International teams of astronomers monitoring a supermassive black hole in the heart of a distant galaxy have discovered previously unseen features using data from NASA missions and other observatories. These findings, including a high-speed plasma jet and rapid X-ray fluctuations, provide new insights into the behavior of black holes and their accretion processes.
The black hole, located in the galaxy 1ES 1927+654 about 270 million light-years away in the constellation Draco, has a mass approximately 1.4 million times that of the Sun. The black hole began exhibiting unusual activity in 2018 with an optical, ultraviolet, and X-ray outburst, which sparked continuous monitoring by various teams, including one led by Eileen Meyer, an associate professor at the University of Maryland Baltimore County (UMBC).
Meyer shared her team's findings at the 245th meeting of the American Astronomical Society, revealing that after the initial outburst, the black hole experienced a period of relative quiet, only to show a steady increase in low-energy X-rays starting in April 2023. This prompted new observations, including those from NASA’s Neil Gehrels Swift Observatory, NICER, and other facilities. The increased X-rays led to the discovery of a strong, unusual radio flare observed with the Very Long Baseline Array (VLBA), a network of radio telescopes across the U.S. The data revealed jets of ionized gas extending about half a light-year from the black hole.
The active galaxy 1ES 1927+654, located 270 million light-years away, has shown dramatic changes since a major outburst in 2018, with a central black hole weighing 1.4 million solar masses. |
"The launch of a black hole jet has never been observed in real time," Meyer explained. The jet likely began earlier, coinciding with the increase in X-rays before it broke through the surrounding hot gas in early 2024.

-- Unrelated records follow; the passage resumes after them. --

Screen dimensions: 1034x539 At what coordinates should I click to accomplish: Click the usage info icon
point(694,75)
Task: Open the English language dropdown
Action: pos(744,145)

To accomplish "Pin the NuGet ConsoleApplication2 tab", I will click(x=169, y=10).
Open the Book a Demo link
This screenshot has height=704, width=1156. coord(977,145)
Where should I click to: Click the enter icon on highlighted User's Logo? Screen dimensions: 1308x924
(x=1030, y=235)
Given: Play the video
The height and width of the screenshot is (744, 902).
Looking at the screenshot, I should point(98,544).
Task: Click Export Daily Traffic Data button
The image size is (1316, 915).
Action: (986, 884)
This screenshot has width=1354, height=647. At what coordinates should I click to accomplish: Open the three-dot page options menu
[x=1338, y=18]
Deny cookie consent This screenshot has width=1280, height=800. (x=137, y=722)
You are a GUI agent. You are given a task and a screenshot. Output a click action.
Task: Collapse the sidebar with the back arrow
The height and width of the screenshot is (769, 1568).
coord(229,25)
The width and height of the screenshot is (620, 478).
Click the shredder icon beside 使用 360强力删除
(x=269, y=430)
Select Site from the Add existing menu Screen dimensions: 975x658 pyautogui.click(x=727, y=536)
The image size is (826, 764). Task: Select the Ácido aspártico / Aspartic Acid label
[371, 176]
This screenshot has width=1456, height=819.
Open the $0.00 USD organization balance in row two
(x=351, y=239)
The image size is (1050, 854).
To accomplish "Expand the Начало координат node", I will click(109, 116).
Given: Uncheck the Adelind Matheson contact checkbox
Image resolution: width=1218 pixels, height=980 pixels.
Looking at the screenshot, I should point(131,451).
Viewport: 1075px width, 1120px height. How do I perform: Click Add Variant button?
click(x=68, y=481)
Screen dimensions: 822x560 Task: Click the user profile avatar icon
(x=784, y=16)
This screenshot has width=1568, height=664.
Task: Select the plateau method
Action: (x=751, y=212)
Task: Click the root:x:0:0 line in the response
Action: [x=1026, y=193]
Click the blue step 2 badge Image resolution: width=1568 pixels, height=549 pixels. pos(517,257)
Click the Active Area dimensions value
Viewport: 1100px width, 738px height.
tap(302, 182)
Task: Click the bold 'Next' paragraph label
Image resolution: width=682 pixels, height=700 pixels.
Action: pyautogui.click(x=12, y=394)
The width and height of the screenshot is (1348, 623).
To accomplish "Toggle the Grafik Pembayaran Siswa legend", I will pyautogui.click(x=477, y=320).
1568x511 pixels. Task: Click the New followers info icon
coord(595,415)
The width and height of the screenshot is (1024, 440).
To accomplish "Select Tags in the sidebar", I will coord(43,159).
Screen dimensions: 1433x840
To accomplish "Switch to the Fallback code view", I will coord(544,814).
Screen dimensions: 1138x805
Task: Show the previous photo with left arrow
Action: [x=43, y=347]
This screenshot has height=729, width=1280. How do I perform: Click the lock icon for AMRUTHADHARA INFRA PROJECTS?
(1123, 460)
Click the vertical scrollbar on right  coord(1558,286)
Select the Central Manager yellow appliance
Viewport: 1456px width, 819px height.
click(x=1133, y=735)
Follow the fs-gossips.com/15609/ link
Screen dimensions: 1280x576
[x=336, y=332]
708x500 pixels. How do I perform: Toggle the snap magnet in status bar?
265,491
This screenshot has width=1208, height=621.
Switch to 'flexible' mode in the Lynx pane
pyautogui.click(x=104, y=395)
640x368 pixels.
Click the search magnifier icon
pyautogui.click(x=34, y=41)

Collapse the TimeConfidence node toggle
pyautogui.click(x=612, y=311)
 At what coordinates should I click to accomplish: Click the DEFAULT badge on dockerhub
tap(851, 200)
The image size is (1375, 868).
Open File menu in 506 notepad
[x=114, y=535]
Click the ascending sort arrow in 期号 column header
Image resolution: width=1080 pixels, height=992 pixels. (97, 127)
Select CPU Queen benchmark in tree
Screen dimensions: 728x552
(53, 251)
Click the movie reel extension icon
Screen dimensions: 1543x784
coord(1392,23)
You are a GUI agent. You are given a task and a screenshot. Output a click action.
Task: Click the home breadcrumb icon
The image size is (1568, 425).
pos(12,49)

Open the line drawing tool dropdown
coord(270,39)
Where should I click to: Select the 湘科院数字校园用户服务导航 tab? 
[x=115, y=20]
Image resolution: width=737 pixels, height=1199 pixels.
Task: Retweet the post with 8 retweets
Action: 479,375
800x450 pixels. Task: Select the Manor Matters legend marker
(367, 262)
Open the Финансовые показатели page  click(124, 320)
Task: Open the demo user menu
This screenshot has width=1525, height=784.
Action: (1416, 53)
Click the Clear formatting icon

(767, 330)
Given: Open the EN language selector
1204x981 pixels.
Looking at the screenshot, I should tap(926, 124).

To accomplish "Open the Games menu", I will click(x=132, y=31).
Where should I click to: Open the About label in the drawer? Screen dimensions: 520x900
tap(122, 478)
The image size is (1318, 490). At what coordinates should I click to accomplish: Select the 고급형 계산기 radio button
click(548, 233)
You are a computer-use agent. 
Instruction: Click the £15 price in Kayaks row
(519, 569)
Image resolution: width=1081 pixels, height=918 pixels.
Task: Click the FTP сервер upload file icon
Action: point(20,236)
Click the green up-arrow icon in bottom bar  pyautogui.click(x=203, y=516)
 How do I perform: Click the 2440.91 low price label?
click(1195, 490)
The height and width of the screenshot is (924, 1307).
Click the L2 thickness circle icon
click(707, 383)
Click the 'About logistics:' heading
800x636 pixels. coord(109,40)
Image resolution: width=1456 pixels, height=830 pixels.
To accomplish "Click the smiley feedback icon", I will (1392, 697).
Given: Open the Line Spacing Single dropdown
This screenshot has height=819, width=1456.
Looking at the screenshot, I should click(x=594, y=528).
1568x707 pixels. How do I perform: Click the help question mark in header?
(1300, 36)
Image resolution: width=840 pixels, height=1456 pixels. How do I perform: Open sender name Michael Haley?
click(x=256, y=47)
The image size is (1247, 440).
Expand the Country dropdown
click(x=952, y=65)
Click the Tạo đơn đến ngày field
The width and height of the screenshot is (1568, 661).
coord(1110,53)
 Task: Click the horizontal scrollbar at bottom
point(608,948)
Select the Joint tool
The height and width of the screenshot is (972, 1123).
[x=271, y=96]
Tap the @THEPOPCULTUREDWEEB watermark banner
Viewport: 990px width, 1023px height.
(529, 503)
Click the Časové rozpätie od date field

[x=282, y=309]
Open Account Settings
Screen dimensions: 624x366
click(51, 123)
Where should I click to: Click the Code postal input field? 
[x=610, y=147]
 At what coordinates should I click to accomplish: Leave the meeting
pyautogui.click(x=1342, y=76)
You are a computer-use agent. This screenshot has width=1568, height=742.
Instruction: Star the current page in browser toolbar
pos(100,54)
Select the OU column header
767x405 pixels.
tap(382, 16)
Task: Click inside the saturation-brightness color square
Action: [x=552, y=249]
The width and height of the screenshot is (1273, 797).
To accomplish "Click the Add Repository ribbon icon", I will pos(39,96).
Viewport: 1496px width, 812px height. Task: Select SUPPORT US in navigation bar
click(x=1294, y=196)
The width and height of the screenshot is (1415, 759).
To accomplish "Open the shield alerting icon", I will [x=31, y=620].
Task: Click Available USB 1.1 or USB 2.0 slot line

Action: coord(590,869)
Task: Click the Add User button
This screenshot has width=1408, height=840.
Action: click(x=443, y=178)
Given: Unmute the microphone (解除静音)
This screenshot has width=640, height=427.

In addition to the radio flare, astronomers observed rapid X-ray fluctuations between July 2022 and March 2024. These millihertz quasiperiodic oscillations, where the X-ray brightness fluctuated by 10% every few minutes, suggest the presence of an object orbiting within the black hole's accretion disk. The variations could be caused by an object spiraling closer to the event horizon, emitting gravitational waves that drain its energy and speed up its motion.
Over two years, the fluctuation period decreased from 18 minutes to just 7, signaling that the object was moving at nearly half the speed of light. Surprisingly, the fluctuation period then stabilized, prompting the team to propose a new hypothesis: the object could be a white dwarf—a stellar remnant about the size of Earth—shed some of its mass as it approached the black hole. This model could also explain why the orbital motion stopped, as the white dwarf's loss of mass counteracted the energy loss from gravitational waves.
Masterson, a doctoral candidate at MIT, also noted that this scenario predicts the detection of gravitational waves from the white dwarf’s movement by future missions like the Laser Interferometer Space Antenna (LISA), a collaboration between NASA and the European Space Agency, which will launch in the next decade.
These findings, described in papers in The Astrophysical Journal Letters and the upcoming Nature, could significantly advance our understanding of black hole physics, plasma jets, and accretion processes.